SLM-SQL-0.6B: Small Language Model for Text-to-SQL
SLM-SQL-0.6B is a 0.8 billion parameter model developed by cycloneboy, specifically engineered to excel in Text-to-SQL tasks. Unlike larger language models (LLMs) that inherently perform well in this domain, SLMs typically struggle with the logical reasoning required for accurate SQL generation.

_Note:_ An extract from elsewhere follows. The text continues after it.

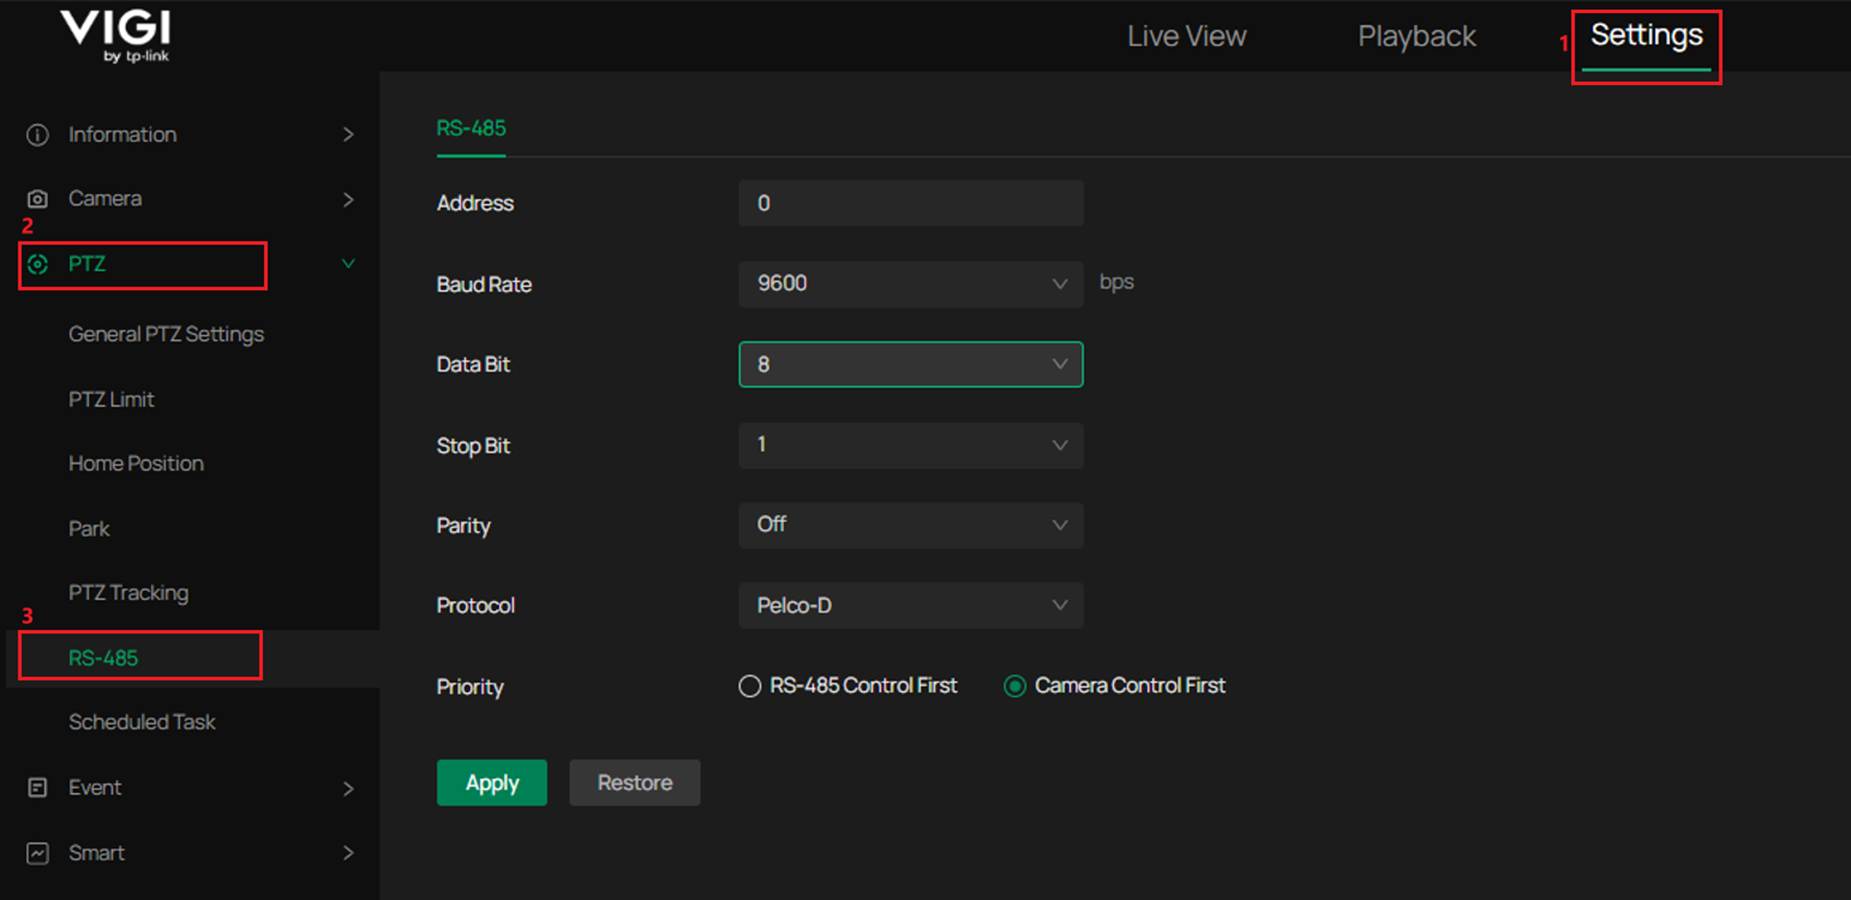Click inside the Address input field

coord(910,203)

This model addresses this challenge through a novel approach involving supervised fine-tuning (SFT) and reinforcement learning (GRPO) on specialized datasets like SynSQL-Think-916K and SynSQL-Merge-Think-310K.
Key Capabilities
- Enhanced Text-to-SQL Performance: Achieves significant improvements in execution accuracy (EX) on benchmarks like BIRD, with the 0.5B variant reaching 56.87% EX and the 1.5B variant achieving 67.08% EX.
- Corrective Self-Consistency: Utilizes an inference method that revises and refines generated SQL queries, boosting accuracy.

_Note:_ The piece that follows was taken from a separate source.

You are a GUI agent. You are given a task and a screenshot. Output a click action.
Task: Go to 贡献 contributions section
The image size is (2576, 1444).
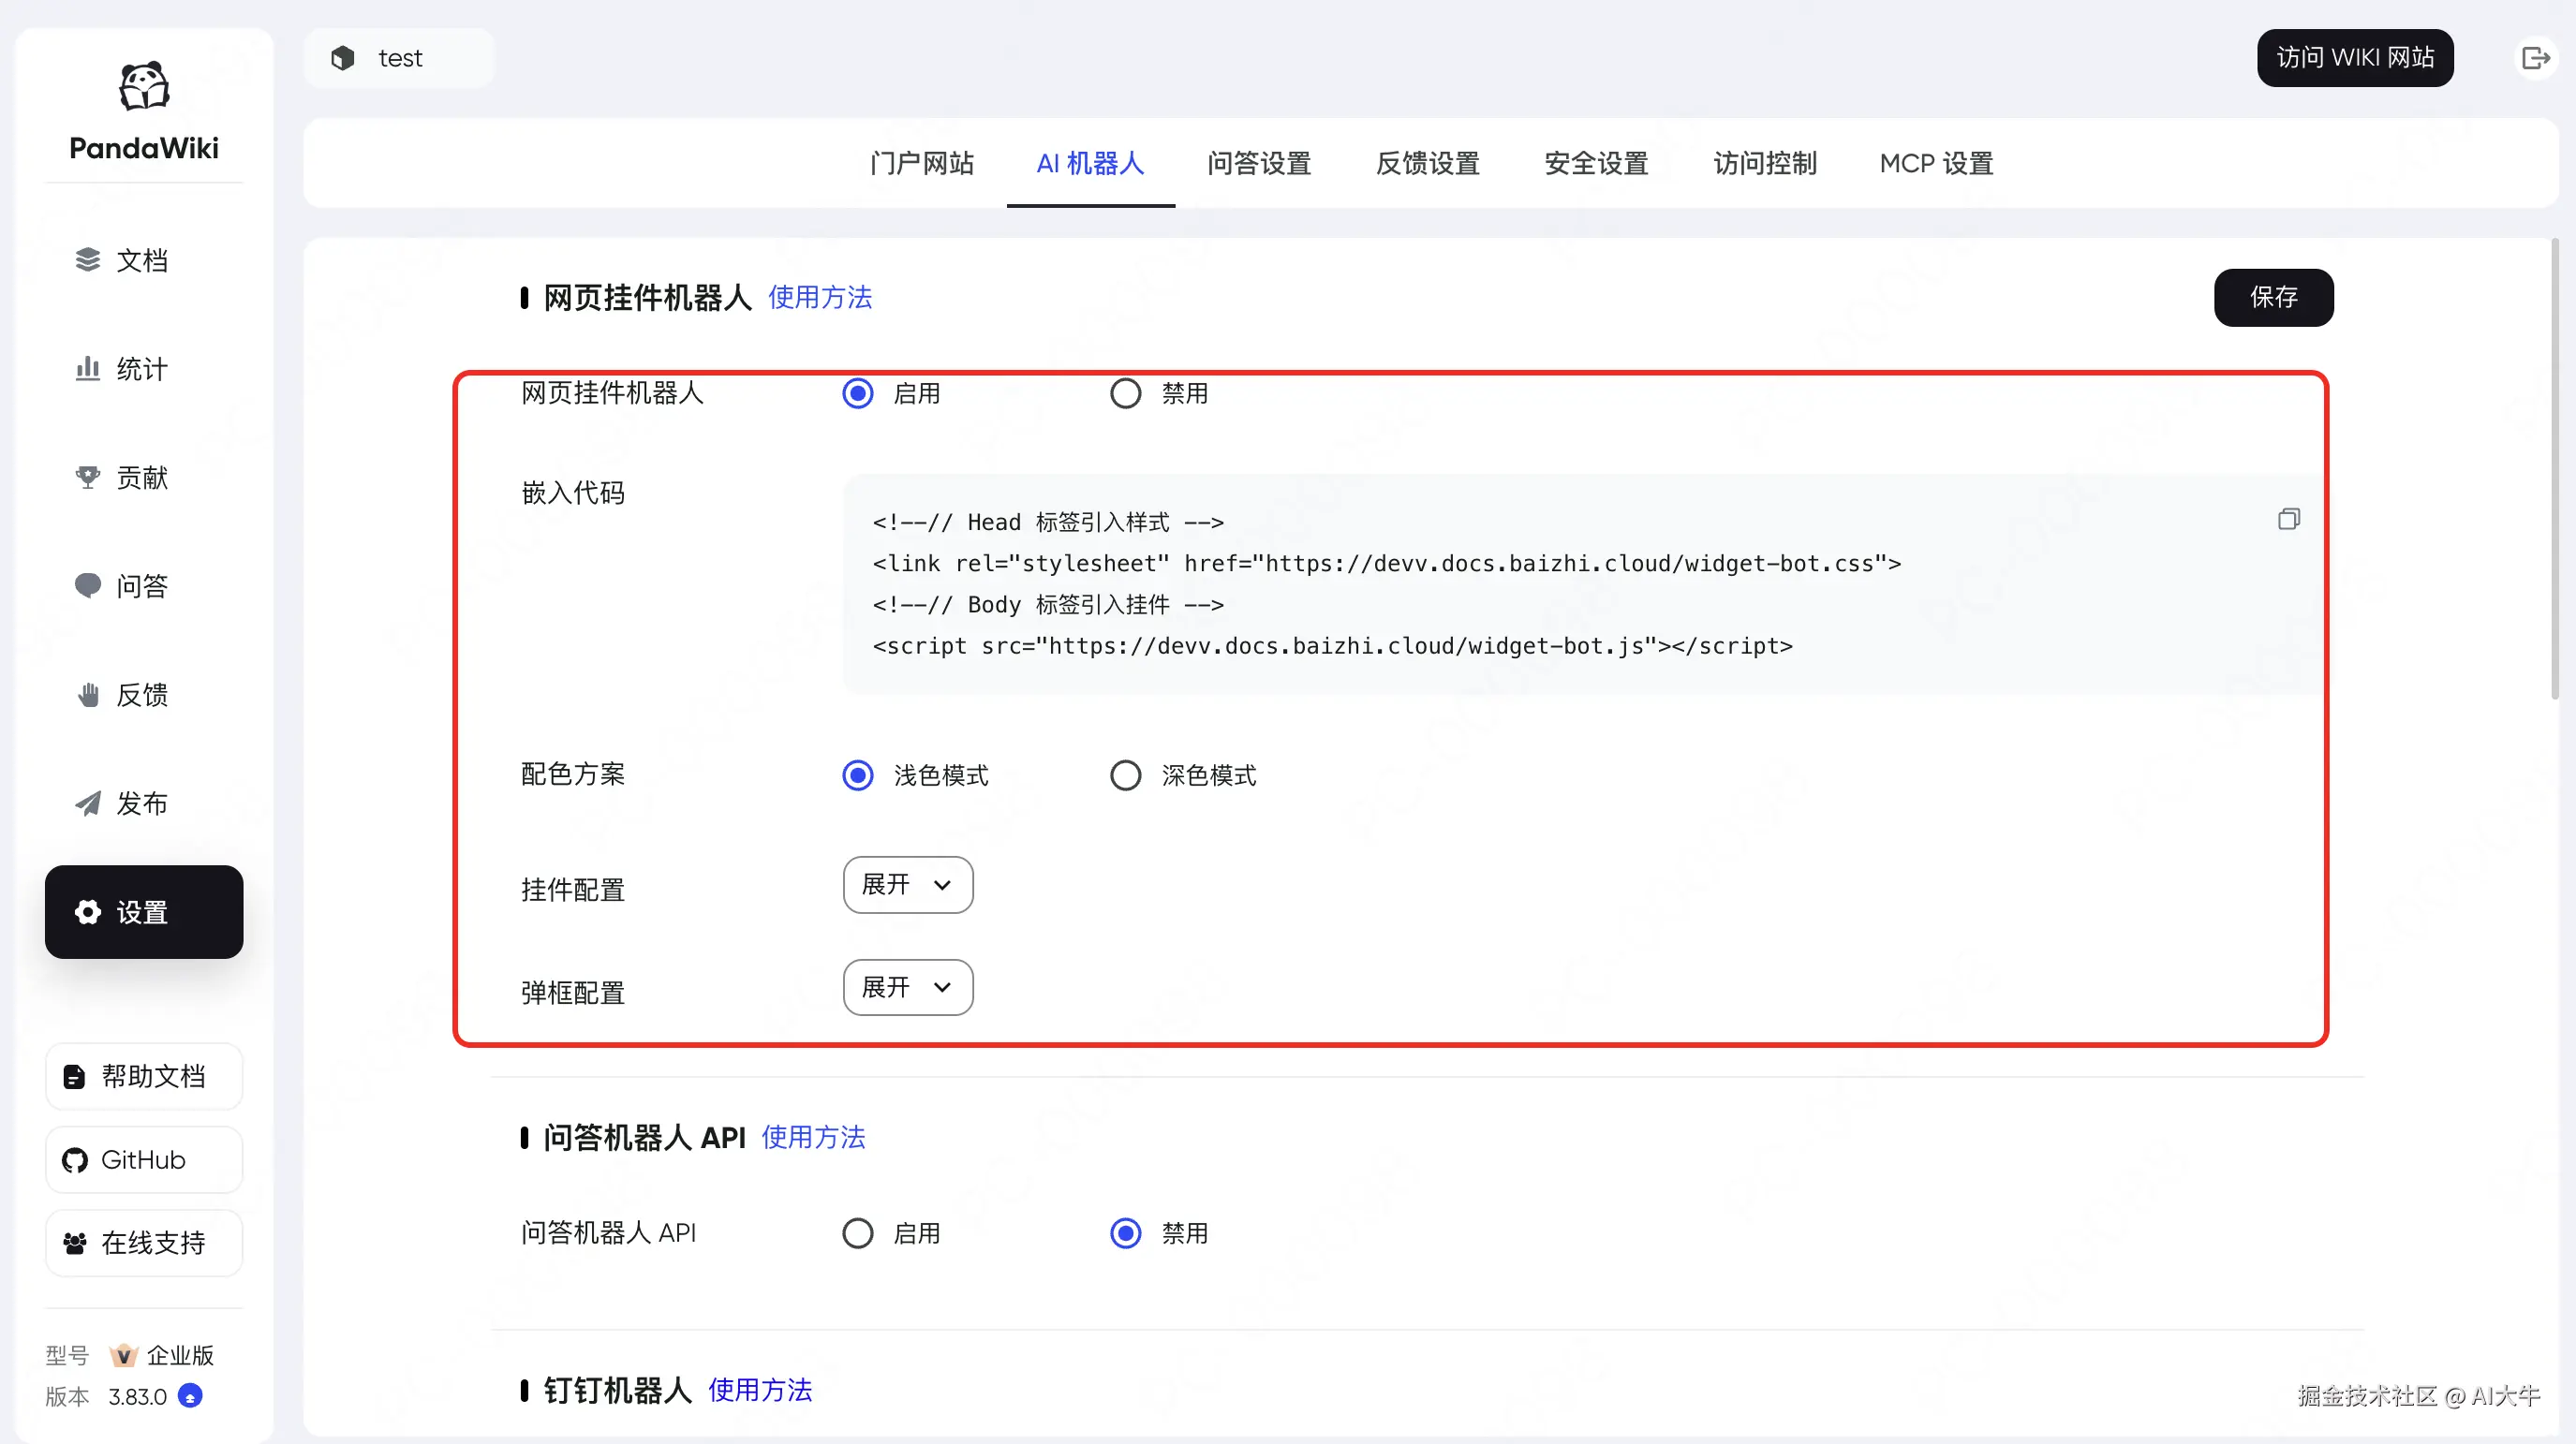(x=122, y=477)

- Optimized for Small Models: Demonstrates that SLMs can achieve competitive performance in Text-to-SQL, offering benefits in inference speed and suitability for deployment on resource-constrained environments.
- Leverages Qwen3-0.6B Base: Built upon the Qwen3-0.6B architecture, further specialized for SQL generation.
Good for
- Applications requiring efficient natural language to SQL conversion.
- Edge deployment scenarios where inference speed and model size are critical.
- Developers looking for a specialized, high-performing Text-to-SQL solution within the small language model category.